Task statement:
Repeat the data. Keep each line identical.
=== Records to use ===
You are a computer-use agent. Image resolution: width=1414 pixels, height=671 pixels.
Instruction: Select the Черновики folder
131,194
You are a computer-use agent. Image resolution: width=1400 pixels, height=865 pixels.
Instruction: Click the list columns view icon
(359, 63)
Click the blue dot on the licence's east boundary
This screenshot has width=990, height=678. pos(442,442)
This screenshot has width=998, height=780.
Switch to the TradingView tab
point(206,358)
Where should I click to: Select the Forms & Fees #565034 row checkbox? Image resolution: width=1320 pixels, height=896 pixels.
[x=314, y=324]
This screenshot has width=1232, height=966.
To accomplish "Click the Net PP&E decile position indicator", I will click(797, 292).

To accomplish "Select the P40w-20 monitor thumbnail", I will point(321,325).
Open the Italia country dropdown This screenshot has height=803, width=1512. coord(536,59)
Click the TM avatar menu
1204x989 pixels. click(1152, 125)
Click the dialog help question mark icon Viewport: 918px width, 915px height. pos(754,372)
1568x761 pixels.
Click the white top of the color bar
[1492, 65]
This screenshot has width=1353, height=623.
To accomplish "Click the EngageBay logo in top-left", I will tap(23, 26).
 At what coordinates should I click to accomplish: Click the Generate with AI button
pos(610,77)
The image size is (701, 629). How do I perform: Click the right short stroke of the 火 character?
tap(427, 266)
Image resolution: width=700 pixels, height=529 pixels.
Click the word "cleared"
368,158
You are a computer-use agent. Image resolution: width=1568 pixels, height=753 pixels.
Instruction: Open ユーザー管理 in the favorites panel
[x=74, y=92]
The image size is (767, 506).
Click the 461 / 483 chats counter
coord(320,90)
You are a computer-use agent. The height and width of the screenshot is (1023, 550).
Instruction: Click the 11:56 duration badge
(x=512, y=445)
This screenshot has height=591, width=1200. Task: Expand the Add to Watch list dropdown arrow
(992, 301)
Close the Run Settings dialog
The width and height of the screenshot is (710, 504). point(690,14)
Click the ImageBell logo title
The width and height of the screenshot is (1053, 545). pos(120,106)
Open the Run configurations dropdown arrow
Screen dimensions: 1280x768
===
Answer box:
You are a computer-use agent. Image resolution: width=1414 pixels, height=671 pixels.
Instruction: Select the Черновики folder
131,194
You are a computer-use agent. Image resolution: width=1400 pixels, height=865 pixels.
Instruction: Click the list columns view icon
(359, 63)
Click the blue dot on the licence's east boundary
This screenshot has width=990, height=678. pos(442,442)
This screenshot has width=998, height=780.
Switch to the TradingView tab
point(206,358)
Where should I click to: Select the Forms & Fees #565034 row checkbox? Image resolution: width=1320 pixels, height=896 pixels.
[x=314, y=324]
This screenshot has width=1232, height=966.
To accomplish "Click the Net PP&E decile position indicator", I will click(797, 292).

To accomplish "Select the P40w-20 monitor thumbnail", I will point(321,325).
Open the Italia country dropdown This screenshot has height=803, width=1512. coord(536,59)
Click the TM avatar menu
1204x989 pixels. click(1152, 125)
Click the dialog help question mark icon Viewport: 918px width, 915px height. pos(754,372)
1568x761 pixels.
Click the white top of the color bar
[1492, 65]
This screenshot has width=1353, height=623.
To accomplish "Click the EngageBay logo in top-left", I will tap(23, 26).
 At what coordinates should I click to accomplish: Click the Generate with AI button
pos(610,77)
The image size is (701, 629). How do I perform: Click the right short stroke of the 火 character?
tap(427, 266)
Image resolution: width=700 pixels, height=529 pixels.
Click the word "cleared"
368,158
You are a computer-use agent. Image resolution: width=1568 pixels, height=753 pixels.
Instruction: Open ユーザー管理 in the favorites panel
[x=74, y=92]
The image size is (767, 506).
Click the 461 / 483 chats counter
coord(320,90)
You are a computer-use agent. The height and width of the screenshot is (1023, 550).
Instruction: Click the 11:56 duration badge
(x=512, y=445)
This screenshot has height=591, width=1200. Task: Expand the Add to Watch list dropdown arrow
(992, 301)
Close the Run Settings dialog
The width and height of the screenshot is (710, 504). point(690,14)
Click the ImageBell logo title
The width and height of the screenshot is (1053, 545). pos(120,106)
Open the Run configurations dropdown arrow
Screen dimensions: 1280x768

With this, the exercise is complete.